AN A-level student who created a 'hub of communication' to help like-minded extremists including Bolton teacher Jamshed Javeed go to Syria to fight jihad is facing jail.

Abdullahi Ahmed Jama Farah, aged 20, was found guilty of preparing for terrorist acts by helping Nur Hassan, aged 19, from Manchester, achieve his aim of travelling to Syria to fight, following a trial at the Old Bailey.

Close friends Raphael Hostey, Mohammed Javeed and Khalil Raoufi also headed from North West England to Syria on October 6, 2013, to join IS, the court heard.

Javeed's brother, former Sharples School teacher Jamshed Javeed, also planned to join IS, but was arrested in Britain before he could get there.

When Jama Farah was arrested on March 11, 2014, he told police that he knew them all through his cousin Halane, who was 'emir', or leader, of their group of close friends.
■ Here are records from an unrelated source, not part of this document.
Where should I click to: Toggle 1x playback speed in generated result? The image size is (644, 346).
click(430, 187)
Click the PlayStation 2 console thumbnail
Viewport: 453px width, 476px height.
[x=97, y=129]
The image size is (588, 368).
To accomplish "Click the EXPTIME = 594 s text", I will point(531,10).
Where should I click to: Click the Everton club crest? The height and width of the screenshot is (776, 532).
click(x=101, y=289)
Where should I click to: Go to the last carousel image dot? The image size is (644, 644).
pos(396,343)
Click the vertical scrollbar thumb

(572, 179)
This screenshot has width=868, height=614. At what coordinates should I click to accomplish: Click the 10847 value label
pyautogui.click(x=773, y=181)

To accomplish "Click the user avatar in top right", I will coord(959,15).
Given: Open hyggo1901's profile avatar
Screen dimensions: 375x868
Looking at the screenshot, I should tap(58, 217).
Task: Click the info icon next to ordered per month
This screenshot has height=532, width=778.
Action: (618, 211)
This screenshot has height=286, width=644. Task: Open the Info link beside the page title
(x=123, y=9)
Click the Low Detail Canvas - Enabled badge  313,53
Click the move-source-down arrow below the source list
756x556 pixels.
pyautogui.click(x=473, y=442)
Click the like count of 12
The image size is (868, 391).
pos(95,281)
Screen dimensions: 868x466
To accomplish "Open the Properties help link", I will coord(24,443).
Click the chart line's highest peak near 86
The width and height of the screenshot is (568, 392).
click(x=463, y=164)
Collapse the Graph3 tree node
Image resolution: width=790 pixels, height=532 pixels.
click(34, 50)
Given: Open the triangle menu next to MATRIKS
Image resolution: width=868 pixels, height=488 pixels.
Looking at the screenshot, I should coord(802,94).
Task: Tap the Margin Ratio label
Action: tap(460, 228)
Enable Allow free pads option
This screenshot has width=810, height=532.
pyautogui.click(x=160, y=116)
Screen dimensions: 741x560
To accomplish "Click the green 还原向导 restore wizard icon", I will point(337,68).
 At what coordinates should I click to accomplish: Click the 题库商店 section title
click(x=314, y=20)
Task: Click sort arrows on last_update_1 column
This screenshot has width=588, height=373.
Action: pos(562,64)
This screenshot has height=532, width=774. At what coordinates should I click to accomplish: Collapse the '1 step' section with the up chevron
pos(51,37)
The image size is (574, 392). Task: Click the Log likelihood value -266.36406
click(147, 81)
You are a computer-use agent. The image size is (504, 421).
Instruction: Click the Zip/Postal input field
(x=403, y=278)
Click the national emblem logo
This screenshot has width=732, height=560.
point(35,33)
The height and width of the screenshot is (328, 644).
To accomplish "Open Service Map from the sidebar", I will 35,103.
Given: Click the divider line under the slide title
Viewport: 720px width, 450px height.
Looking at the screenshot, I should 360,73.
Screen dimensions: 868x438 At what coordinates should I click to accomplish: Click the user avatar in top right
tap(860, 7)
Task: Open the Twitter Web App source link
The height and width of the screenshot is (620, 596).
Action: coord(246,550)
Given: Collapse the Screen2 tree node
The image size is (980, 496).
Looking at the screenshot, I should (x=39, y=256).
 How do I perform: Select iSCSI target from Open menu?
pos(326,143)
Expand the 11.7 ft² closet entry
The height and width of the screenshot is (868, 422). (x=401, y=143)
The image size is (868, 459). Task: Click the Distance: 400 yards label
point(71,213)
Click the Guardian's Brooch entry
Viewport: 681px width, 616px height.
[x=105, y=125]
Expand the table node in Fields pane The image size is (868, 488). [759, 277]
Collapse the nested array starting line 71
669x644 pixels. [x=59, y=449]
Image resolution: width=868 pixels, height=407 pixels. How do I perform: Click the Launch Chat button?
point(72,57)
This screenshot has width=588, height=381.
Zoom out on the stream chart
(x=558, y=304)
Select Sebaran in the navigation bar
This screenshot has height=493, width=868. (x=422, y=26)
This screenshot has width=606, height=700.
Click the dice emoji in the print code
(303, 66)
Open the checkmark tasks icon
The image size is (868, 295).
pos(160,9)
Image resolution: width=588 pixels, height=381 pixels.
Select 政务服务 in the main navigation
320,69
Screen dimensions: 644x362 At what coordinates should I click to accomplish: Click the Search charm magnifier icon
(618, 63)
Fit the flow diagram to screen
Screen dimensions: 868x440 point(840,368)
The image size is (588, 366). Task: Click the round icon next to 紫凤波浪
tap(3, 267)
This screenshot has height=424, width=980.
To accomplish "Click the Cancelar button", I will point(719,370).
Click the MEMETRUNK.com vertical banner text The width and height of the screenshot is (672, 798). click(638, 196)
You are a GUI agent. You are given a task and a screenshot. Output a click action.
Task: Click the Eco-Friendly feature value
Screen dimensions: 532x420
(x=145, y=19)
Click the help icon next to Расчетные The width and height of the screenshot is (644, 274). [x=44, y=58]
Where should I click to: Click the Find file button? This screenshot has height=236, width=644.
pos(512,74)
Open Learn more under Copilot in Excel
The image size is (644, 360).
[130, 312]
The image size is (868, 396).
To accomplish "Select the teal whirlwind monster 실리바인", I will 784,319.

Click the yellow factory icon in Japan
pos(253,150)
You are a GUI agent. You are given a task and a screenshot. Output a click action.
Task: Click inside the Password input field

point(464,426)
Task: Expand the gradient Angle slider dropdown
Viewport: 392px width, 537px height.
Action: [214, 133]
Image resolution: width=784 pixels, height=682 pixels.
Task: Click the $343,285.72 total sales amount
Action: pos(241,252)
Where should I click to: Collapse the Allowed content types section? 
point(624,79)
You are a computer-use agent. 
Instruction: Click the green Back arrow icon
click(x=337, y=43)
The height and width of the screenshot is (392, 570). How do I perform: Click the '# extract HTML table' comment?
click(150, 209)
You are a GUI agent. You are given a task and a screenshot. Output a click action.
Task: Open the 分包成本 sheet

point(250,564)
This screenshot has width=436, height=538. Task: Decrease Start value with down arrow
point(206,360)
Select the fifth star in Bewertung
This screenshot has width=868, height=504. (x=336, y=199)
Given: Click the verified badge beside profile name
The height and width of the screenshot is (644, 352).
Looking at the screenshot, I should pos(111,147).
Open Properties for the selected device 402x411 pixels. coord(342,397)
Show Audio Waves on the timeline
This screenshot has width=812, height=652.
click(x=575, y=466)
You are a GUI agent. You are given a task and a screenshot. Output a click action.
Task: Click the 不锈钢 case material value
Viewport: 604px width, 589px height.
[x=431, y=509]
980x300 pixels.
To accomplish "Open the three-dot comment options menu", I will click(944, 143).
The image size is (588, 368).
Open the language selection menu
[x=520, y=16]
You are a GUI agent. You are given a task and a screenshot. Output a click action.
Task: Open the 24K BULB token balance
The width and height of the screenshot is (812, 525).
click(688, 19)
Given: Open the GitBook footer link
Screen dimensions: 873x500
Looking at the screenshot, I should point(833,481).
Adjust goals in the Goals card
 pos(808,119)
A snapshot of life under Islamic State was revealed in photographs Raoufi sent to the defendant via WhatsApp and Twitter in and around Al-Ittihad university near the Syrian city of Raqqah, which had been turned into a training camp with a stash of weaponry.

Jama Farah is related to the so-called "terror twins", Zhara and Salma Halane, who at the age of 16 left their home in Chorlton in Manchester in June 2014 and are believed to have married IS fighters.

Prosecutor Gareth Patterson had told jurors it was clear that Jama Farah supported IS from what was found on his computers as well as messages on WhatsApp and social media.

Mr Patterson said he performed an "important role as the hub of communication" in the UK.

Jama Farah, of South Grove, Fallowfield, Manchester, denied wrongdoing. He was cast by his defence as an over-excited teenager sitting in his bedroom at home on his computer in contact with his friends and passing on phone numbers, concerned for their welfare.

However, the jury convicted him of facilitating Hassan's travel to Syria and for his communication with Raoufi.